● **Task brief**
Please report each line of the data below that contains "Rental".

● ● ● ● ●

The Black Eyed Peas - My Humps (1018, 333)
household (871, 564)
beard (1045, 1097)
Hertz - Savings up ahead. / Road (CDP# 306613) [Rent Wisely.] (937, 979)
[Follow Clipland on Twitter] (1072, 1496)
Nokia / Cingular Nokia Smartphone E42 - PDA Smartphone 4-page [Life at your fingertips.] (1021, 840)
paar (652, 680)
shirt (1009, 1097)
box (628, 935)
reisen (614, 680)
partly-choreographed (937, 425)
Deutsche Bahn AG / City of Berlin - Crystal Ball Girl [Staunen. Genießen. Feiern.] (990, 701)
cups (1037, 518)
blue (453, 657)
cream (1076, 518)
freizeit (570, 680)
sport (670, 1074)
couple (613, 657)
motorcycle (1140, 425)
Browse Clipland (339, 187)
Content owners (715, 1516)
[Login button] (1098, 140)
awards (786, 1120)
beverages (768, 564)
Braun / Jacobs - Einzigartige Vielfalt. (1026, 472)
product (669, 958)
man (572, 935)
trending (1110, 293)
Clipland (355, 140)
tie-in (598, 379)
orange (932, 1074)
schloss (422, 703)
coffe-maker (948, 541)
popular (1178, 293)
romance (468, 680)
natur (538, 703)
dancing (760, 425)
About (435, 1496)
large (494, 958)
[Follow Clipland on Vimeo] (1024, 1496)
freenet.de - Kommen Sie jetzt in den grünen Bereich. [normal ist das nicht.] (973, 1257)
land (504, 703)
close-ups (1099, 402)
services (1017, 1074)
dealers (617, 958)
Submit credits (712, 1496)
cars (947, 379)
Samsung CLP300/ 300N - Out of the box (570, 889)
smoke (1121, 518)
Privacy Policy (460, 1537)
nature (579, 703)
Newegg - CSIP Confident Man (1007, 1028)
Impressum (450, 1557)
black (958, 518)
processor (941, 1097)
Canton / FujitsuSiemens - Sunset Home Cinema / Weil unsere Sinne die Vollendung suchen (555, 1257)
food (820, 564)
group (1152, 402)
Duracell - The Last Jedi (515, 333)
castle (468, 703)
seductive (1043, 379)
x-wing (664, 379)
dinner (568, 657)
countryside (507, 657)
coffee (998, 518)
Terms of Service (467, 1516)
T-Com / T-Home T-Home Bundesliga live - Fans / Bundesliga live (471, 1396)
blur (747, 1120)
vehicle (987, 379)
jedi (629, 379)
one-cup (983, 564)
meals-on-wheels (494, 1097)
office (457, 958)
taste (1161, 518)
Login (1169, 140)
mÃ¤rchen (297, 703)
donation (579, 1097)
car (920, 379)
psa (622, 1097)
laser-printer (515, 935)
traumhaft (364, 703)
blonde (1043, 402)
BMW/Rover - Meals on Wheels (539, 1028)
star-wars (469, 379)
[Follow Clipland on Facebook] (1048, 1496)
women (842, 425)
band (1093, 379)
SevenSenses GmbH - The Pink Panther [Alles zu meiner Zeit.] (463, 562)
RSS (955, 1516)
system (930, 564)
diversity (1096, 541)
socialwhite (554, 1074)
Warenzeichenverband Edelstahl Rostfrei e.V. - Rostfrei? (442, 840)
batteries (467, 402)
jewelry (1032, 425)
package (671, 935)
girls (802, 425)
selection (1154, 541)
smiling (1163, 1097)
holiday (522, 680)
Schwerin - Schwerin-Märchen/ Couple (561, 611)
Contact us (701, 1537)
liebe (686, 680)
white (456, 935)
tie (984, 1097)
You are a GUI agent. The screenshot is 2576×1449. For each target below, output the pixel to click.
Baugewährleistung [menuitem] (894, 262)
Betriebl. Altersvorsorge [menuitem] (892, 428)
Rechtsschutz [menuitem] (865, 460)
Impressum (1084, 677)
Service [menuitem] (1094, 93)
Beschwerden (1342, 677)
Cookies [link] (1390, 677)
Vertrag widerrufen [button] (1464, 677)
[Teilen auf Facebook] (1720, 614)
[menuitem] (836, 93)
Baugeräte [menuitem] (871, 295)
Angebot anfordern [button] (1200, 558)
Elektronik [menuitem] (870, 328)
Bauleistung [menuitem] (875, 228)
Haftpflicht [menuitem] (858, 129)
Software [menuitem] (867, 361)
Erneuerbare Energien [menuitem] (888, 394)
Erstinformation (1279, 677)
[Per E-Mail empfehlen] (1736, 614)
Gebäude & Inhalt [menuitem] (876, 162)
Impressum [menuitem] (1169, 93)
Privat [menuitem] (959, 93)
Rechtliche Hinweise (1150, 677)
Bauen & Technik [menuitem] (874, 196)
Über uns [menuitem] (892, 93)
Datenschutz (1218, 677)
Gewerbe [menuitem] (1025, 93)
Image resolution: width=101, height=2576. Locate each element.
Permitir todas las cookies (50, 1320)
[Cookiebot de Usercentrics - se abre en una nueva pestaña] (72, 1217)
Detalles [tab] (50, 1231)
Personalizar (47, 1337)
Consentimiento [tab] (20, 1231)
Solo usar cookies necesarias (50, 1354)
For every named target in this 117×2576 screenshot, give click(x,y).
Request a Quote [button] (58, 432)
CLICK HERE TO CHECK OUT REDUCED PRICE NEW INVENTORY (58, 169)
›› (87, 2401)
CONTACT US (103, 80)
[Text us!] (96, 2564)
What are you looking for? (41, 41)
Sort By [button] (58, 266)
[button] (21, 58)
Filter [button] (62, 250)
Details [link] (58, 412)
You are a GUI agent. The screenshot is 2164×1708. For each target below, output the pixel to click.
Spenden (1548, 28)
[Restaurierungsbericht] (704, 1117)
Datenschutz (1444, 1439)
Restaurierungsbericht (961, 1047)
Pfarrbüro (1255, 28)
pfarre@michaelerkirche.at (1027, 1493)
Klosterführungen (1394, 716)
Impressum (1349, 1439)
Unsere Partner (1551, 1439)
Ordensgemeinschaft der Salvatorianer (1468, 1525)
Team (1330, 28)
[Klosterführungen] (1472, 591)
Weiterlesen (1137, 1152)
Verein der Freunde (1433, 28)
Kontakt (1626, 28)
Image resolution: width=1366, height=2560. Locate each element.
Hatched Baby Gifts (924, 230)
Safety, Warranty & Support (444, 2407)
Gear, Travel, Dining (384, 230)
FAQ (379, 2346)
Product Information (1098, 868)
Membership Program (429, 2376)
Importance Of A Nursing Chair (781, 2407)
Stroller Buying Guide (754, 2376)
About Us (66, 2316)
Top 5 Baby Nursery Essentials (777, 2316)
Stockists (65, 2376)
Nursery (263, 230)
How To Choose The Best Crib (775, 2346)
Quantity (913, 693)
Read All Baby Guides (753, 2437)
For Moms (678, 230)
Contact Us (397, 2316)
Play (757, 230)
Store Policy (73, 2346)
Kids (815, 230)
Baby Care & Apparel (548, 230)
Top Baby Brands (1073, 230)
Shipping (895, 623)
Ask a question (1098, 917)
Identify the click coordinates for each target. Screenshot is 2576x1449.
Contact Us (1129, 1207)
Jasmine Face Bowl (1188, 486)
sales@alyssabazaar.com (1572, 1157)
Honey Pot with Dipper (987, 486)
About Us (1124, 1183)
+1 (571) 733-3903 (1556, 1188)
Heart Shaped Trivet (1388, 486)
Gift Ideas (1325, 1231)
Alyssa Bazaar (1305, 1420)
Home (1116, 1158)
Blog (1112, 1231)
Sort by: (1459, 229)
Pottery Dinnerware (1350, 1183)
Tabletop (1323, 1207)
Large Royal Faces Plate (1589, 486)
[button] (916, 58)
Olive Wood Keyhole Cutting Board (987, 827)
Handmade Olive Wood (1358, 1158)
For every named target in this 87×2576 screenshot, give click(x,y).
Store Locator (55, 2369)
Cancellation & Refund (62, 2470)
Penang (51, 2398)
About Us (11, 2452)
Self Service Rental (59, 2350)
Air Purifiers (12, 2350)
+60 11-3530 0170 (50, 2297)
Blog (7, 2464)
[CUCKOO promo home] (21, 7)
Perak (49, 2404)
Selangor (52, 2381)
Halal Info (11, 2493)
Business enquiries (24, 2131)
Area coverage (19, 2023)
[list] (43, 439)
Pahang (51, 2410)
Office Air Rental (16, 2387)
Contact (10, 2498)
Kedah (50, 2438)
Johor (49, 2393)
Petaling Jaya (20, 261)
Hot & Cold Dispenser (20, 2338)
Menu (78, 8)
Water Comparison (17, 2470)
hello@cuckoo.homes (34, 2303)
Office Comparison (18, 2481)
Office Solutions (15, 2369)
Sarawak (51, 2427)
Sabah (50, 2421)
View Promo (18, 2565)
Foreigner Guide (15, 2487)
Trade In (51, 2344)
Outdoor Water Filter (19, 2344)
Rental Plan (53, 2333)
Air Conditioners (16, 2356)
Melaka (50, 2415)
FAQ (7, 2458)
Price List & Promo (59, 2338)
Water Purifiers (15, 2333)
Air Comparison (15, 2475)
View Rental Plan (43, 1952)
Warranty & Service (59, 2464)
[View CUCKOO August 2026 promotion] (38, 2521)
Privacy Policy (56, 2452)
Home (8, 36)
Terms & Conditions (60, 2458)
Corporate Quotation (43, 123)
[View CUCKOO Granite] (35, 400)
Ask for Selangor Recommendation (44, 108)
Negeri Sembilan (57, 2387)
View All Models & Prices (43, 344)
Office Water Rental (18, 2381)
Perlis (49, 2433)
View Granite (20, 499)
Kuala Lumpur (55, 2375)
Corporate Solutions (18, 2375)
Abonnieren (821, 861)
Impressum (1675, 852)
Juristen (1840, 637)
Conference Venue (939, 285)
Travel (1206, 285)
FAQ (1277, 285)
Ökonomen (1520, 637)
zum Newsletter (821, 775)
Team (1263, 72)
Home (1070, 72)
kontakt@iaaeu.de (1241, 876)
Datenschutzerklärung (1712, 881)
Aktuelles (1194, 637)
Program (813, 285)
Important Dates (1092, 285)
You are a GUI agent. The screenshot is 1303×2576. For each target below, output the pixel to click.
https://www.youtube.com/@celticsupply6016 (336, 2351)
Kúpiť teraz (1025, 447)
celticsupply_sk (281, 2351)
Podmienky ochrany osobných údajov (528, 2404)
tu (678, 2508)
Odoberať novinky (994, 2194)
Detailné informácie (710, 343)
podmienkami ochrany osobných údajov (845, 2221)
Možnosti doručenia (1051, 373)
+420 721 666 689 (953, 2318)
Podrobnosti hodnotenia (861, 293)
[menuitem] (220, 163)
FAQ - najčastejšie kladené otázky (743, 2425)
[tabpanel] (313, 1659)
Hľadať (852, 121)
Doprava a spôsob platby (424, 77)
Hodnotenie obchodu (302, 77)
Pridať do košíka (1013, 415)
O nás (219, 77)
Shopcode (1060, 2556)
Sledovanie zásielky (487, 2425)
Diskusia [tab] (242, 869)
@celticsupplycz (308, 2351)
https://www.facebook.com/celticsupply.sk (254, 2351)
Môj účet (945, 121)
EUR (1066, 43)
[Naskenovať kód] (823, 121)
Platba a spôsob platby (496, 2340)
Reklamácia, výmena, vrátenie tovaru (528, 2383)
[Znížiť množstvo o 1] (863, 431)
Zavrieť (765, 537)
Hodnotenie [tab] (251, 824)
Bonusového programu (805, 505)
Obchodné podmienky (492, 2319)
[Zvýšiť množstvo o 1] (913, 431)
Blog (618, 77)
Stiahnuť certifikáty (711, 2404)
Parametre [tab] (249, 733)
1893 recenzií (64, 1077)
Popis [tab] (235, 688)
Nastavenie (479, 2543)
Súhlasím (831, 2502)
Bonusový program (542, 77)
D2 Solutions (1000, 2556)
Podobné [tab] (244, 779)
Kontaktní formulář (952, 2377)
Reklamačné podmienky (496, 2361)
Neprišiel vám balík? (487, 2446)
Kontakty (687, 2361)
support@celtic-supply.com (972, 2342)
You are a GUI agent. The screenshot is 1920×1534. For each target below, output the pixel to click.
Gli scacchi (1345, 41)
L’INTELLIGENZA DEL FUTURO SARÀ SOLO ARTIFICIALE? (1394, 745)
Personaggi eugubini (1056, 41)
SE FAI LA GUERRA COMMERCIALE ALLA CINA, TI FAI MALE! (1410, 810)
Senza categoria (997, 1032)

● ● ● ● ●

● **Answer to the problem**
Self Service Rental (59, 2350)
Office Air Rental (16, 2387)
Rental Plan (53, 2333)
View Rental Plan (43, 1952)
Office Water Rental (18, 2381)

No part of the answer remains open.